The entries below must be returned exactly as they stand.

+ + + + + + +

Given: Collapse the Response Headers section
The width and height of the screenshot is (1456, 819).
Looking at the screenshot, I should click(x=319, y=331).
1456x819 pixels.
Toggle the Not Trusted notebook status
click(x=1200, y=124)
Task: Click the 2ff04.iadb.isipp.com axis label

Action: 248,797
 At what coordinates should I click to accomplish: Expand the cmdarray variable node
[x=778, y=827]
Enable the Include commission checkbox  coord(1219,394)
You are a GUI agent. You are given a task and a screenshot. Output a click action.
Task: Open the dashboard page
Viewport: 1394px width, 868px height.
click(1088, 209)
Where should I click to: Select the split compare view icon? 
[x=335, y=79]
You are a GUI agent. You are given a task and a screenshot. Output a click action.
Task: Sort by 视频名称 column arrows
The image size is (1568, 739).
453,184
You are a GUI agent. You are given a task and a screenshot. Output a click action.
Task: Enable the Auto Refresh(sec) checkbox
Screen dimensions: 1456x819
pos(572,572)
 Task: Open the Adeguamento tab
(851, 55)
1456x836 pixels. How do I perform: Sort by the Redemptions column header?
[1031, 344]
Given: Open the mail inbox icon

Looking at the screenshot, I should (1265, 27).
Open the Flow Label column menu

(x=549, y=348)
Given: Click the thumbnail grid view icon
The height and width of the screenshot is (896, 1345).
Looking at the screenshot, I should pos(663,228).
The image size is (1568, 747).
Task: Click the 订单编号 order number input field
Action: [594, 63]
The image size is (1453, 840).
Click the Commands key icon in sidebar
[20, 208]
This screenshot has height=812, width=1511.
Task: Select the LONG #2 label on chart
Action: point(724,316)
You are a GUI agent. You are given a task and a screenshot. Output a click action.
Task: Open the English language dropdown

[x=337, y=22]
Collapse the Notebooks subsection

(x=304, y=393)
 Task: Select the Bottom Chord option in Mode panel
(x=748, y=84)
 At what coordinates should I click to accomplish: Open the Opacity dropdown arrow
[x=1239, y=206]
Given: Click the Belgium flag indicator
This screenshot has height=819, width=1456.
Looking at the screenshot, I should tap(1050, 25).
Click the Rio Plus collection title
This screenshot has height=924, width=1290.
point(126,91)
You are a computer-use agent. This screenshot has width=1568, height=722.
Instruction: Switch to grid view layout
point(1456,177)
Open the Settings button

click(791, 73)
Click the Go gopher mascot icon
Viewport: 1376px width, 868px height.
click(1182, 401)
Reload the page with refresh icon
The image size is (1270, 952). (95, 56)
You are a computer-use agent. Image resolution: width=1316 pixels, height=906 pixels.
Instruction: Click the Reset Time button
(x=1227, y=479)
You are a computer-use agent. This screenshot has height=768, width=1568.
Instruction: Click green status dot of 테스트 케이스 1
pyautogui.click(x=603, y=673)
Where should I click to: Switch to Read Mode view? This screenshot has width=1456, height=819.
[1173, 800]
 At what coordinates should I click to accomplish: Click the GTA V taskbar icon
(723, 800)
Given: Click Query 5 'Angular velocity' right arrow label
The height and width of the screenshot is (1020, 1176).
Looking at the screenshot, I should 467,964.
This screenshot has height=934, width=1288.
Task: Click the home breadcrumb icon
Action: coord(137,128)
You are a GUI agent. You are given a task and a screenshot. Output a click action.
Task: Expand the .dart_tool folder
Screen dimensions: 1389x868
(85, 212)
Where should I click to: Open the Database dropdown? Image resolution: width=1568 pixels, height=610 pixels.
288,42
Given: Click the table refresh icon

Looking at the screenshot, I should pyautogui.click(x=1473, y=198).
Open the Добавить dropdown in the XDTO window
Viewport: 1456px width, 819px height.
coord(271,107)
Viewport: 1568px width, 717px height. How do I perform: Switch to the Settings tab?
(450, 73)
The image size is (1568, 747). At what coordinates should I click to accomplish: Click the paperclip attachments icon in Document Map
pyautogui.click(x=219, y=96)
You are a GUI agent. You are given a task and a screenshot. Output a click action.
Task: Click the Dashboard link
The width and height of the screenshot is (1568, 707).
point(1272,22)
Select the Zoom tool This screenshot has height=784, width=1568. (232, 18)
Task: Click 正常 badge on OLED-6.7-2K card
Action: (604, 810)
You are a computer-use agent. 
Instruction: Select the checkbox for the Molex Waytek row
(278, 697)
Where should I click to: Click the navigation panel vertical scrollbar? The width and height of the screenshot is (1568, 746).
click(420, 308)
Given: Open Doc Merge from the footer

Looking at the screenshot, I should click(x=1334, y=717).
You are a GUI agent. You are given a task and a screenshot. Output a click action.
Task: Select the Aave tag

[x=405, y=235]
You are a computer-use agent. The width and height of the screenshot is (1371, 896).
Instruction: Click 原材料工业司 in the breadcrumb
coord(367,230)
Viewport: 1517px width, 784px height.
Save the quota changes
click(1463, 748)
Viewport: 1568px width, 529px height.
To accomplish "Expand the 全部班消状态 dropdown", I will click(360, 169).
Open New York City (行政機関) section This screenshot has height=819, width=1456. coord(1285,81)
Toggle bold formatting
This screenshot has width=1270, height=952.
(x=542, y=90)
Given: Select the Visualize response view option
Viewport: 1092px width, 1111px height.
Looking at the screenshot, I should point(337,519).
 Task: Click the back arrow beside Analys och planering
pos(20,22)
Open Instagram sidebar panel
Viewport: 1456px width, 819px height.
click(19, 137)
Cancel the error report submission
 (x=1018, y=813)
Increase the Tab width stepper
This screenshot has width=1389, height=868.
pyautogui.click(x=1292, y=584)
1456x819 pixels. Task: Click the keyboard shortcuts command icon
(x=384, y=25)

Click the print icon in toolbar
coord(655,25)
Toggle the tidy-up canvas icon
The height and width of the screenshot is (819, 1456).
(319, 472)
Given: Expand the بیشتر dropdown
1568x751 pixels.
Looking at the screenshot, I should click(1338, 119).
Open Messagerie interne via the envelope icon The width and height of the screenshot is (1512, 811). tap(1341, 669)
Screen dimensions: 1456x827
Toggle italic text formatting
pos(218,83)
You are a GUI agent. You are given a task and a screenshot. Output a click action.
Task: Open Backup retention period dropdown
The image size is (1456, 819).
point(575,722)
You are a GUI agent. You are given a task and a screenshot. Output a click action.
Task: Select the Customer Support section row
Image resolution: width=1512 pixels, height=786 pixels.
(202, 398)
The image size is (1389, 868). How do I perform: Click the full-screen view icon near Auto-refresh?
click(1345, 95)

+ + + + + + +

Your response =
Given: Collapse the Response Headers section
The width and height of the screenshot is (1456, 819).
Looking at the screenshot, I should click(x=319, y=331).
1456x819 pixels.
Toggle the Not Trusted notebook status
click(x=1200, y=124)
Task: Click the 2ff04.iadb.isipp.com axis label

Action: 248,797
 At what coordinates should I click to accomplish: Expand the cmdarray variable node
[x=778, y=827]
Enable the Include commission checkbox  coord(1219,394)
You are a GUI agent. You are given a task and a screenshot. Output a click action.
Task: Open the dashboard page
Viewport: 1394px width, 868px height.
click(1088, 209)
Where should I click to: Select the split compare view icon? 
[x=335, y=79]
You are a GUI agent. You are given a task and a screenshot. Output a click action.
Task: Sort by 视频名称 column arrows
The image size is (1568, 739).
453,184
You are a GUI agent. You are given a task and a screenshot. Output a click action.
Task: Enable the Auto Refresh(sec) checkbox
Screen dimensions: 1456x819
pos(572,572)
 Task: Open the Adeguamento tab
(851, 55)
1456x836 pixels. How do I perform: Sort by the Redemptions column header?
[1031, 344]
Given: Open the mail inbox icon

Looking at the screenshot, I should (1265, 27).
Open the Flow Label column menu

(x=549, y=348)
Given: Click the thumbnail grid view icon
The height and width of the screenshot is (896, 1345).
Looking at the screenshot, I should pos(663,228).
The image size is (1568, 747).
Task: Click the 订单编号 order number input field
Action: [594, 63]
The image size is (1453, 840).
Click the Commands key icon in sidebar
[20, 208]
This screenshot has height=812, width=1511.
Task: Select the LONG #2 label on chart
Action: point(724,316)
You are a GUI agent. You are given a task and a screenshot. Output a click action.
Task: Open the English language dropdown

[x=337, y=22]
Collapse the Notebooks subsection

(x=304, y=393)
 Task: Select the Bottom Chord option in Mode panel
(x=748, y=84)
 At what coordinates should I click to accomplish: Open the Opacity dropdown arrow
[x=1239, y=206]
Given: Click the Belgium flag indicator
This screenshot has height=819, width=1456.
Looking at the screenshot, I should tap(1050, 25).
Click the Rio Plus collection title
This screenshot has height=924, width=1290.
point(126,91)
You are a computer-use agent. This screenshot has width=1568, height=722.
Instruction: Switch to grid view layout
point(1456,177)
Open the Settings button

click(791, 73)
Click the Go gopher mascot icon
Viewport: 1376px width, 868px height.
click(1182, 401)
Reload the page with refresh icon
The image size is (1270, 952). (95, 56)
You are a computer-use agent. Image resolution: width=1316 pixels, height=906 pixels.
Instruction: Click the Reset Time button
(x=1227, y=479)
You are a computer-use agent. This screenshot has height=768, width=1568.
Instruction: Click green status dot of 테스트 케이스 1
pyautogui.click(x=603, y=673)
Where should I click to: Switch to Read Mode view? This screenshot has width=1456, height=819.
[1173, 800]
 At what coordinates should I click to accomplish: Click the GTA V taskbar icon
(723, 800)
Given: Click Query 5 'Angular velocity' right arrow label
The height and width of the screenshot is (1020, 1176).
Looking at the screenshot, I should 467,964.
This screenshot has height=934, width=1288.
Task: Click the home breadcrumb icon
Action: coord(137,128)
You are a GUI agent. You are given a task and a screenshot. Output a click action.
Task: Expand the .dart_tool folder
Screen dimensions: 1389x868
(85, 212)
Where should I click to: Open the Database dropdown? Image resolution: width=1568 pixels, height=610 pixels.
288,42
Given: Click the table refresh icon

Looking at the screenshot, I should pyautogui.click(x=1473, y=198).
Open the Добавить dropdown in the XDTO window
Viewport: 1456px width, 819px height.
coord(271,107)
Viewport: 1568px width, 717px height. How do I perform: Switch to the Settings tab?
(450, 73)
The image size is (1568, 747). At what coordinates should I click to accomplish: Click the paperclip attachments icon in Document Map
pyautogui.click(x=219, y=96)
You are a GUI agent. You are given a task and a screenshot. Output a click action.
Task: Click the Dashboard link
The width and height of the screenshot is (1568, 707).
point(1272,22)
Select the Zoom tool This screenshot has height=784, width=1568. (232, 18)
Task: Click 正常 badge on OLED-6.7-2K card
Action: (604, 810)
You are a computer-use agent. 
Instruction: Select the checkbox for the Molex Waytek row
(278, 697)
Where should I click to: Click the navigation panel vertical scrollbar? The width and height of the screenshot is (1568, 746).
click(420, 308)
Given: Open Doc Merge from the footer

Looking at the screenshot, I should click(x=1334, y=717).
You are a GUI agent. You are given a task and a screenshot. Output a click action.
Task: Select the Aave tag

[x=405, y=235]
You are a computer-use agent. The width and height of the screenshot is (1371, 896).
Instruction: Click 原材料工业司 in the breadcrumb
coord(367,230)
Viewport: 1517px width, 784px height.
Save the quota changes
click(1463, 748)
Viewport: 1568px width, 529px height.
To accomplish "Expand the 全部班消状态 dropdown", I will click(360, 169).
Open New York City (行政機関) section This screenshot has height=819, width=1456. coord(1285,81)
Toggle bold formatting
This screenshot has width=1270, height=952.
(x=542, y=90)
Given: Select the Visualize response view option
Viewport: 1092px width, 1111px height.
Looking at the screenshot, I should point(337,519).
 Task: Click the back arrow beside Analys och planering
pos(20,22)
Open Instagram sidebar panel
Viewport: 1456px width, 819px height.
click(19, 137)
Cancel the error report submission
 (x=1018, y=813)
Increase the Tab width stepper
This screenshot has width=1389, height=868.
pyautogui.click(x=1292, y=584)
1456x819 pixels. Task: Click the keyboard shortcuts command icon
(x=384, y=25)

Click the print icon in toolbar
coord(655,25)
Toggle the tidy-up canvas icon
The height and width of the screenshot is (819, 1456).
(319, 472)
Given: Expand the بیشتر dropdown
1568x751 pixels.
Looking at the screenshot, I should click(1338, 119).
Open Messagerie interne via the envelope icon The width and height of the screenshot is (1512, 811). tap(1341, 669)
Screen dimensions: 1456x827
Toggle italic text formatting
pos(218,83)
You are a GUI agent. You are given a task and a screenshot. Output a click action.
Task: Open Backup retention period dropdown
The image size is (1456, 819).
point(575,722)
You are a GUI agent. You are given a task and a screenshot. Output a click action.
Task: Select the Customer Support section row
Image resolution: width=1512 pixels, height=786 pixels.
(202, 398)
The image size is (1389, 868). How do I perform: Click the full-screen view icon near Auto-refresh?
click(1345, 95)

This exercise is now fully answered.